Assigned task
Retype the entries word for word, leaving nothing out.

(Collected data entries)
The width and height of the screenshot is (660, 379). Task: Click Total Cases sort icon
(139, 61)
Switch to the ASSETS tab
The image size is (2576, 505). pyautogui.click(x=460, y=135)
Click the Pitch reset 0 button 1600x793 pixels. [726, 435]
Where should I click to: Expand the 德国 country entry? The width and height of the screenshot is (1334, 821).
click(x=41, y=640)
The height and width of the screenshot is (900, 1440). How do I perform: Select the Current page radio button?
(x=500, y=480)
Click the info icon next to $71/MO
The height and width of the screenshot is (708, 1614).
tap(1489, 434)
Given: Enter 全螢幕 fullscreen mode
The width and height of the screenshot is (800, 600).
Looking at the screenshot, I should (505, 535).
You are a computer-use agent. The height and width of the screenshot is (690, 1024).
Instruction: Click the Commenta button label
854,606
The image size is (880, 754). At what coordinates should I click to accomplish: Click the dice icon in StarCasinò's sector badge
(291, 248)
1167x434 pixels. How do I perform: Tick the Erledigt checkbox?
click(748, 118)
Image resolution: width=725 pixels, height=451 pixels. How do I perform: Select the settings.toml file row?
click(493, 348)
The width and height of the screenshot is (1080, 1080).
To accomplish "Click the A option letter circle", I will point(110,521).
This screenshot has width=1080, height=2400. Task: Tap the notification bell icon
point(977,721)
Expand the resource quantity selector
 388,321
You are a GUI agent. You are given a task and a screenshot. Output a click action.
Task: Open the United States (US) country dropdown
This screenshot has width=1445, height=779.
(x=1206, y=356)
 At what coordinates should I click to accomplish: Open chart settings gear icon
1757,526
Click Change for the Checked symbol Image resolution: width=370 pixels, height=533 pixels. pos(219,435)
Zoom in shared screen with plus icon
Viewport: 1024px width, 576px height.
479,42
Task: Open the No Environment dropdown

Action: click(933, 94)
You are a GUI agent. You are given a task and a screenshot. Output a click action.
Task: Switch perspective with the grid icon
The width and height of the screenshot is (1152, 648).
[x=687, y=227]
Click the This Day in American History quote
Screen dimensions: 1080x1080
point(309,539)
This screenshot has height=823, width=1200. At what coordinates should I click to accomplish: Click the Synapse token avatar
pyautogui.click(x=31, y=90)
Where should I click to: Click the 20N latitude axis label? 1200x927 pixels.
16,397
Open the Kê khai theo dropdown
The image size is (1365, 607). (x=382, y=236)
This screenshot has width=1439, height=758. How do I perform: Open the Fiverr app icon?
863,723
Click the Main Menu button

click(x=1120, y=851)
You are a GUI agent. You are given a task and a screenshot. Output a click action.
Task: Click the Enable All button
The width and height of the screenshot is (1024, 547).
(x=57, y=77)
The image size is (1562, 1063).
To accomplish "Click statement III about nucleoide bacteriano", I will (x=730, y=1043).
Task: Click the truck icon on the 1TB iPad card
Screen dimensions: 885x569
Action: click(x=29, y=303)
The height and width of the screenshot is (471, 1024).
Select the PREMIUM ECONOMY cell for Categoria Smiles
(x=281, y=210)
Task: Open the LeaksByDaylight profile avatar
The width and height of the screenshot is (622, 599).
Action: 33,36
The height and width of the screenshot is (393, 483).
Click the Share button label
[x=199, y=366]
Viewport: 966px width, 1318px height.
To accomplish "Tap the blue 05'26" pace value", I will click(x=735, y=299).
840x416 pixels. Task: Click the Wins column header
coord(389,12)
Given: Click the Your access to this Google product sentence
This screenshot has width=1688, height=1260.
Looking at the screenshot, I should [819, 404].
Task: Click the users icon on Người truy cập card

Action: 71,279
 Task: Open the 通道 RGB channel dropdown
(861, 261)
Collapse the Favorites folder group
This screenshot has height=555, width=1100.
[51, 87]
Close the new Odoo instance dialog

Task solution
The width and height of the screenshot is (660, 379). Task: Click Total Cases sort icon
(139, 61)
Switch to the ASSETS tab
The image size is (2576, 505). pyautogui.click(x=460, y=135)
Click the Pitch reset 0 button 1600x793 pixels. [726, 435]
Where should I click to: Expand the 德国 country entry? The width and height of the screenshot is (1334, 821).
click(x=41, y=640)
The height and width of the screenshot is (900, 1440). How do I perform: Select the Current page radio button?
(x=500, y=480)
Click the info icon next to $71/MO
The height and width of the screenshot is (708, 1614).
tap(1489, 434)
Given: Enter 全螢幕 fullscreen mode
The width and height of the screenshot is (800, 600).
Looking at the screenshot, I should (505, 535).
You are a computer-use agent. The height and width of the screenshot is (690, 1024).
Instruction: Click the Commenta button label
854,606
The image size is (880, 754). At what coordinates should I click to accomplish: Click the dice icon in StarCasinò's sector badge
(291, 248)
1167x434 pixels. How do I perform: Tick the Erledigt checkbox?
click(748, 118)
Image resolution: width=725 pixels, height=451 pixels. How do I perform: Select the settings.toml file row?
click(493, 348)
The width and height of the screenshot is (1080, 1080).
To accomplish "Click the A option letter circle", I will point(110,521).
This screenshot has width=1080, height=2400. Task: Tap the notification bell icon
point(977,721)
Expand the resource quantity selector
 388,321
You are a GUI agent. You are given a task and a screenshot. Output a click action.
Task: Open the United States (US) country dropdown
This screenshot has width=1445, height=779.
(x=1206, y=356)
 At what coordinates should I click to accomplish: Open chart settings gear icon
1757,526
Click Change for the Checked symbol Image resolution: width=370 pixels, height=533 pixels. pos(219,435)
Zoom in shared screen with plus icon
Viewport: 1024px width, 576px height.
479,42
Task: Open the No Environment dropdown

Action: click(933, 94)
You are a GUI agent. You are given a task and a screenshot. Output a click action.
Task: Switch perspective with the grid icon
The width and height of the screenshot is (1152, 648).
[x=687, y=227]
Click the This Day in American History quote
Screen dimensions: 1080x1080
point(309,539)
This screenshot has height=823, width=1200. At what coordinates should I click to accomplish: Click the Synapse token avatar
pyautogui.click(x=31, y=90)
Where should I click to: Click the 20N latitude axis label? 1200x927 pixels.
16,397
Open the Kê khai theo dropdown
The image size is (1365, 607). (x=382, y=236)
This screenshot has width=1439, height=758. How do I perform: Open the Fiverr app icon?
863,723
Click the Main Menu button

click(x=1120, y=851)
You are a GUI agent. You are given a task and a screenshot. Output a click action.
Task: Click the Enable All button
The width and height of the screenshot is (1024, 547).
(x=57, y=77)
The image size is (1562, 1063).
To accomplish "Click statement III about nucleoide bacteriano", I will (x=730, y=1043).
Task: Click the truck icon on the 1TB iPad card
Screen dimensions: 885x569
Action: click(x=29, y=303)
The height and width of the screenshot is (471, 1024).
Select the PREMIUM ECONOMY cell for Categoria Smiles
(x=281, y=210)
Task: Open the LeaksByDaylight profile avatar
The width and height of the screenshot is (622, 599).
Action: 33,36
The height and width of the screenshot is (393, 483).
Click the Share button label
[x=199, y=366]
Viewport: 966px width, 1318px height.
To accomplish "Tap the blue 05'26" pace value", I will click(x=735, y=299).
840x416 pixels. Task: Click the Wins column header
coord(389,12)
Given: Click the Your access to this Google product sentence
This screenshot has width=1688, height=1260.
Looking at the screenshot, I should [819, 404].
Task: Click the users icon on Người truy cập card

Action: 71,279
 Task: Open the 通道 RGB channel dropdown
(861, 261)
Collapse the Favorites folder group
This screenshot has height=555, width=1100.
[51, 87]
Close the new Odoo instance dialog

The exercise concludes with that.